Las sombras errantes tiene como detonante la impenetrable –y acaso apócrifa– pregunta que Afranio Siagrio, el último regidor romano de las Galias, hizo antes de ser ultimado: «¿Dónde están las sombras?» Para Quignard éstas se hallan en todas partes: a los pies de un árbol, en la presencia del pasado, en la muerte, en el avance del tiempo… Los recursos formales del libro (inclasificable, tan narrativo como ensayístico; de ahí la polémica tras la concesión del premio Goncourt en 2002) hacen pensar en un término que los franceses han acuñado: ficción crítica. Nuestro escritor narra y, mientras lo hace, reflexiona. A veces, abandonando el relato, cincela silogismos inolvidables. Su prosa, entonces, es una crítica, del lenguaje y de la vida, del mundo contemporáneo y de ciertas sombras del pasado que pueblan de oscuridad el presente. Este singular flujo verbal, entrecortado pero no por ello carente de unidad, nos confirma que la gran literatura no es un mero producto de la imaginación; nace, esencialmente, del uso racional y no instrumental de la lengua: hay que forzarla para que diga, para que indague en el magma de lo real, aunque el resultado no sea, no podría serlo, la Verdad.
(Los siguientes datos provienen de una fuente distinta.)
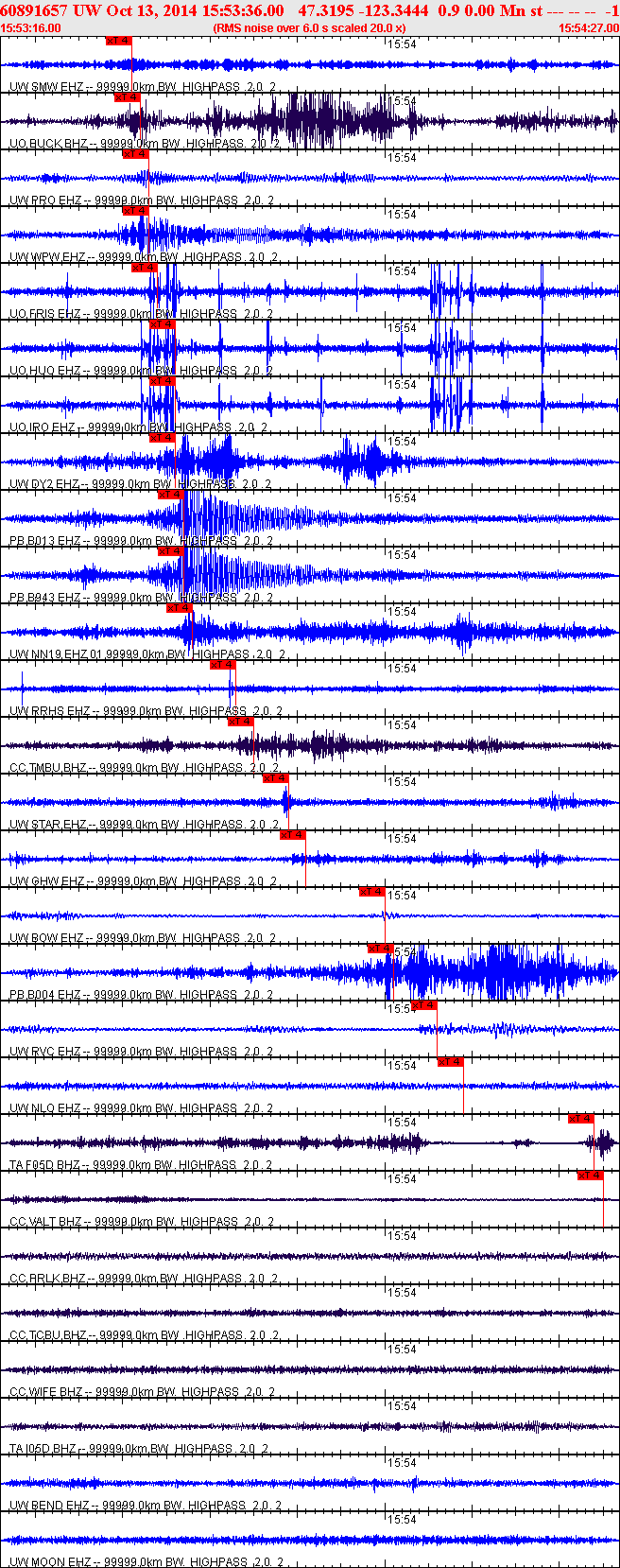Select the red pick flag on CC TMBU trace
Screen dimensions: 620x1568
click(x=240, y=722)
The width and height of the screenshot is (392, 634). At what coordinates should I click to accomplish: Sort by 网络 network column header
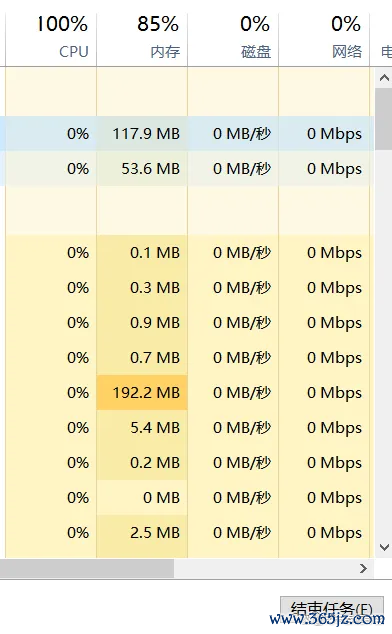pos(324,37)
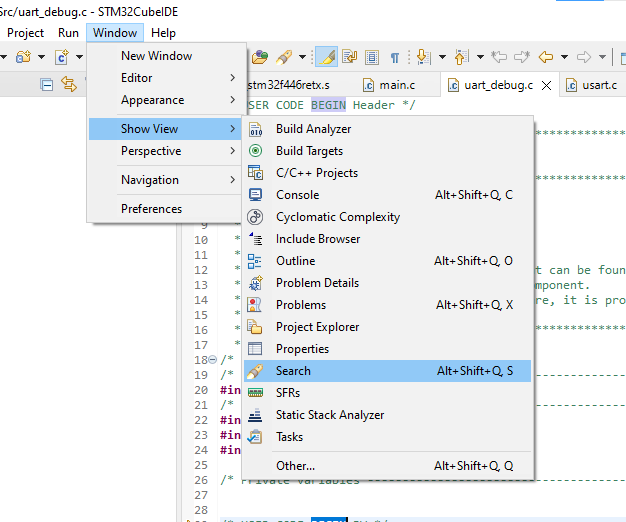
Task: Click the Cyclomatic Complexity icon
Action: coord(255,217)
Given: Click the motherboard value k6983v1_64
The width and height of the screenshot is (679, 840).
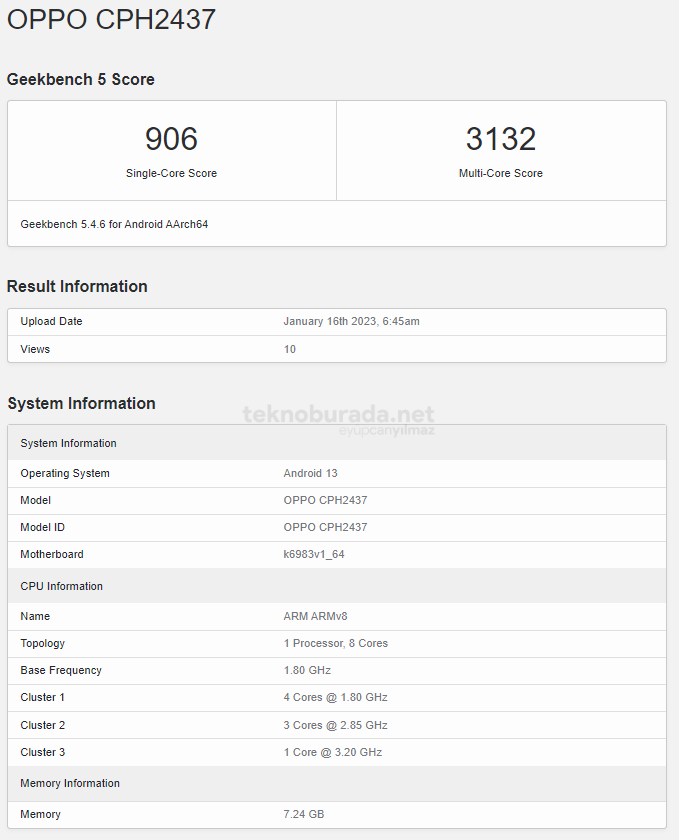Looking at the screenshot, I should [314, 554].
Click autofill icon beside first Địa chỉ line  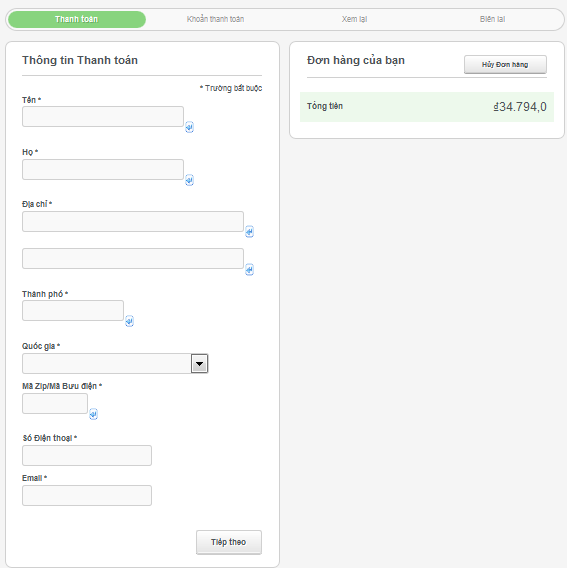(x=249, y=231)
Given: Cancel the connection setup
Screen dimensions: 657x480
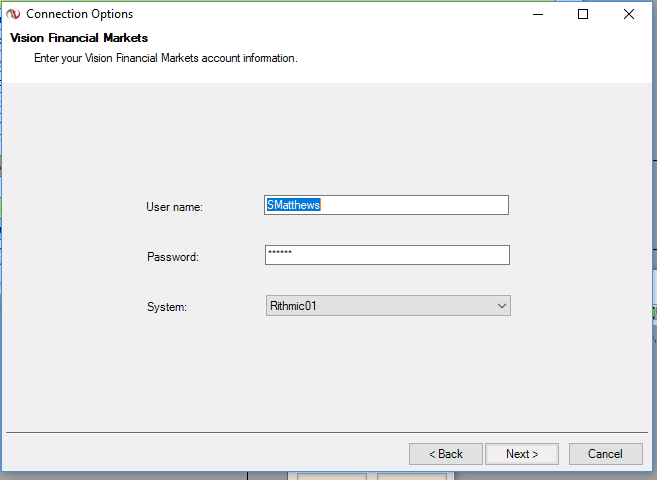Looking at the screenshot, I should 605,454.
Escribir en prosa es un ejercicio problemático. Se trata de un recurso con el que, como ha recordado Juan José Saer, se redactan informes, discursos políticos, manuales de operación, notas periodísticas, cartas amorosas. ¿En qué momento se convierte en un material distinto, en la materia prima del arte de la narración o del ensayo? Cuando se aleja de su triste y servil destino utilitario. Los poetas no tienen que hacer distingos: buenos o malos, sus versos difícilmente serán confundidos con el discurso de un candidato a presidente municipal. El prosista no tiene esa ventaja. Su labor, entonces, es llevar el texto a un estado de rara intensidad. Un artista de la narración, y Quignard lo es gracias a su expresivo, extraño clasicismo, no puede esquivar el carácter moral de su trabajo. Se trata de una elección eminentemente política: por un lado, pactar con el orden establecido, entregando prosas carentes de fricción, que acarician hipócritamente las certidumbres del lector y lo dejan, al final de la experiencia de lectura, en el mismo estado en que inició el texto; por el otro, entender que la realidad no se representa, se crea.


Para Quignard el lenguaje es la carne del pensamiento. Su tarea reflexiva gira alrededor de temas recurrentes: la pérdida de la voz, la condición material de la palabra, el artista como ser aislado del mundo, la muerte, la presencia del pasado, la racionalidad de las cosas… De algún modo toda su obra, desde su ensayo sobre Sacher-Masoch, de 1969, hasta La barque silencieuse, de 2009, está compuesta por una serie de variaciones y tentativas sobre ese obsesionario. Las sombras errantes no es la excepción. El libro inaugura una pentalogía, Dernier royaume, que culminó en 2005 con Sordidissimes. Lo que deja ver esta primera entrega es una escritura fragmentaria, a veces inconexa, que en su evolución va desperdigando en la mente del lector una serie de evocaciones y reflexiones que, al final, forman un heterodoxo conjunto y expresan una certeza contundente: el orden capitalista y la cultura mercantil, sumados a la moral cristiana, son los grandes males de Occidente.